TASK REQUIREMENTS – Retype the article about Cerego below, from "Launching in beta" down to "human learning process.", without changing a word.

Our memories are seemingly random. Why do we retain certain facts and not others?
For centuries, neuroscientists and academics have struggled to pinpoint the “optimal moment of review,” the moment in which we’re most likely to memorize information. As it turns out, the best time to review a fact is the second or two before we’re bound to forget it.
The problem is that calculating this moment for a vast stream of information that we encounter at different times is impossible for the human brain. But a computer can do it.
Launching in beta to consumers today, Cerego is a memory management company that spun out of a privately-funded think tank. The cloud-based technology was developed over the course of a decade by a team of neuroscientists and tech entrepreneurs with a mission to improve the efficiency of the human learning process.
“Our system speaks to the semantic memory: how to store information and take it out,” said Andrew Smith Lewis, Cerego co-founder and executive chairman, in a phone interview. “We can figure out precisely what you know and don’t know.”
Lewis said the long-term goal is for the technology to be ubiquitously used in school and our professional lives, and it’s available to consumers for free. To that end, Cerego competes with Mindsnacks, a San Francisco-based company that makes popular mobile learning games.

RECORDS PROVIDED –

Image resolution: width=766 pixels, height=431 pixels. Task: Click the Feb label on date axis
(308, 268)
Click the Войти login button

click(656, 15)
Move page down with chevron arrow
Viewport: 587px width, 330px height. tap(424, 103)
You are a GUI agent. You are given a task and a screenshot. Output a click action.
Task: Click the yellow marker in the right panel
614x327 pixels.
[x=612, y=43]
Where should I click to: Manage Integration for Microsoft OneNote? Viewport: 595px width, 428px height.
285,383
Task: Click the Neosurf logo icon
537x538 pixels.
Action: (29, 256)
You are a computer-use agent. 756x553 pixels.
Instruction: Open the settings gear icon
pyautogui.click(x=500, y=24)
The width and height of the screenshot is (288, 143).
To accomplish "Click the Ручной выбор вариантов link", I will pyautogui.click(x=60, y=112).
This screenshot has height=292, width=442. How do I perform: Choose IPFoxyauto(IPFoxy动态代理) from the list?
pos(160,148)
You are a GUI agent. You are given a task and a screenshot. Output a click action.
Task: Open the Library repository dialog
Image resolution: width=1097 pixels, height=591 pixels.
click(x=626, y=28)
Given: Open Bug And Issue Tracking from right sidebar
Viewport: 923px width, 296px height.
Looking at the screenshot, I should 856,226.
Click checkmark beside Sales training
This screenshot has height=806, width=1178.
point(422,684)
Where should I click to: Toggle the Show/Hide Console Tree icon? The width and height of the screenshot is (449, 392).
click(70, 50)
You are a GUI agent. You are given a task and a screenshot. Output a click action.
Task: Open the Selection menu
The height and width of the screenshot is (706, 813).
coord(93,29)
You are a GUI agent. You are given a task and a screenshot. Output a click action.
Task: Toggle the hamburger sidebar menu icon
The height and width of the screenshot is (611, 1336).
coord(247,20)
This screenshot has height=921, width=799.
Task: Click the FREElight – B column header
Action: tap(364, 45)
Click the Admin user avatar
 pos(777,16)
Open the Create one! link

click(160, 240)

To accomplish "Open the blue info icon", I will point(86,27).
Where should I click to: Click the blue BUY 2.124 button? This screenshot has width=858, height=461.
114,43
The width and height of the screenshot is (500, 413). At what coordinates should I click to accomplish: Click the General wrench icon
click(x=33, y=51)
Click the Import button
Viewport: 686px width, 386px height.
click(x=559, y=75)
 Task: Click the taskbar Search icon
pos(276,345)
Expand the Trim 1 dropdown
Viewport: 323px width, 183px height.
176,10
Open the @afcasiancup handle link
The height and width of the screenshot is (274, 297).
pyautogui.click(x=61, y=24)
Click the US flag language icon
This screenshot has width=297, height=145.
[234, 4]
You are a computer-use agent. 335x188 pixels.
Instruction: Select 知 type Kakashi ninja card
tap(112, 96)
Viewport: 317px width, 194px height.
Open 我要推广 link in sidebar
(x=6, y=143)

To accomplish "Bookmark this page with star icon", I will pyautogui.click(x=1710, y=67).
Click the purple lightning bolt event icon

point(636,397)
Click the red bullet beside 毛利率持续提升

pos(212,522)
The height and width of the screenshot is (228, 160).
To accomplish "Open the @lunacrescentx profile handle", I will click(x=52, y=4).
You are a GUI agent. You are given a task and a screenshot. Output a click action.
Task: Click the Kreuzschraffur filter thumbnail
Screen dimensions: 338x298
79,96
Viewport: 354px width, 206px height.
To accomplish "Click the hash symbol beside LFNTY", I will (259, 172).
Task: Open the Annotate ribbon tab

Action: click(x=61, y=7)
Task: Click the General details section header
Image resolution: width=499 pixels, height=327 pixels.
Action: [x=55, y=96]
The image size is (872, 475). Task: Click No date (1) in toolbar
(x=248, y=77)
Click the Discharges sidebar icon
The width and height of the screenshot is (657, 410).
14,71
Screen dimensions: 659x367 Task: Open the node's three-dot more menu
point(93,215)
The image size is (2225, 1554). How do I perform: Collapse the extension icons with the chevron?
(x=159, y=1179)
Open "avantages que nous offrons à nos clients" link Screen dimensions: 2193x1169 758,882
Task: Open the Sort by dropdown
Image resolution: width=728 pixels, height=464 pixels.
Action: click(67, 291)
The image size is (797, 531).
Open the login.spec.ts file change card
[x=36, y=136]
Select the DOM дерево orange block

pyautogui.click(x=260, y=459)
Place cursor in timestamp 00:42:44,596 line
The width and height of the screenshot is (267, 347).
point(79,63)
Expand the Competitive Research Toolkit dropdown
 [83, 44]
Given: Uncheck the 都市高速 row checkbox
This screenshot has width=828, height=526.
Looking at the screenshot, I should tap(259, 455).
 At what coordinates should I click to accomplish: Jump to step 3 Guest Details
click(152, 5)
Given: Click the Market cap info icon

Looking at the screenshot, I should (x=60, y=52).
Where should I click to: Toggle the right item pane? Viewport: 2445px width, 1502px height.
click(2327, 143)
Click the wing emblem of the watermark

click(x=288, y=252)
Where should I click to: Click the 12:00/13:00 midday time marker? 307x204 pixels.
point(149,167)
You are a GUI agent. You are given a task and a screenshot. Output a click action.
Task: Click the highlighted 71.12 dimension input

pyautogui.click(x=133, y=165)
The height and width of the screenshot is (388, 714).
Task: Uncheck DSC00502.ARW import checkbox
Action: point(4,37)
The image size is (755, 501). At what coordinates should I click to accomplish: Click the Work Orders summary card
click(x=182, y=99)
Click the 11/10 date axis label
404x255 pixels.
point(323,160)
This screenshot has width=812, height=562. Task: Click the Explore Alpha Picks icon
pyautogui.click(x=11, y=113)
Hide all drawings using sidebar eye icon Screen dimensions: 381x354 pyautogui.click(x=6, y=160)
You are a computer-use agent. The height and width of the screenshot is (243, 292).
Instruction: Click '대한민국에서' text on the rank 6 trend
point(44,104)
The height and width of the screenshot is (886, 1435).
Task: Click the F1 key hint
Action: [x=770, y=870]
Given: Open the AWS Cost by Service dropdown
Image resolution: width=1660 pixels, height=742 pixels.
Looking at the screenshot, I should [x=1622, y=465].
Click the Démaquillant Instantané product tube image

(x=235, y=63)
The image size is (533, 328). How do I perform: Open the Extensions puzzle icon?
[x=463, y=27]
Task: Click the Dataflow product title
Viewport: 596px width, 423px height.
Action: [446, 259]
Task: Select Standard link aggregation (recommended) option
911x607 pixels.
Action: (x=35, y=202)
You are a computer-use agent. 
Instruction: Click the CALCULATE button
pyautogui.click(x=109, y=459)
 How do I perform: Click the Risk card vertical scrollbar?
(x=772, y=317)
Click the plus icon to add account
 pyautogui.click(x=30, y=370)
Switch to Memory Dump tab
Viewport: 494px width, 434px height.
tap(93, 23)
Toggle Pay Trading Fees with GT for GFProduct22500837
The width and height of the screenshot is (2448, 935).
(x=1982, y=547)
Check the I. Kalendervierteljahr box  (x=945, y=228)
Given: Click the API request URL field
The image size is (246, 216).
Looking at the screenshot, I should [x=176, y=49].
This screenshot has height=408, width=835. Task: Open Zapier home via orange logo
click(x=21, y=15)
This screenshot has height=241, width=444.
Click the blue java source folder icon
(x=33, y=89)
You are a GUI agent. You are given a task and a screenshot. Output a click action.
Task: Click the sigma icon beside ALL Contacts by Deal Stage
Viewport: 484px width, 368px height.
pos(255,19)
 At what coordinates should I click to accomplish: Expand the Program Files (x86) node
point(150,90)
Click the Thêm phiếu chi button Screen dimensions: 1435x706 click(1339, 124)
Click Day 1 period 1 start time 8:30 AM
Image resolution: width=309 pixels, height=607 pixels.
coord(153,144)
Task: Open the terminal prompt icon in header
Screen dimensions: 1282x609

WRITTEN REPLY –
Launching in beta to consumers today, Cerego is a memory management company that spun out of a privately-funded think tank. The cloud-based technology was developed over the course of a decade by a team of neuroscientists and tech entrepreneurs with a mission to improve the efficiency of the human learning process.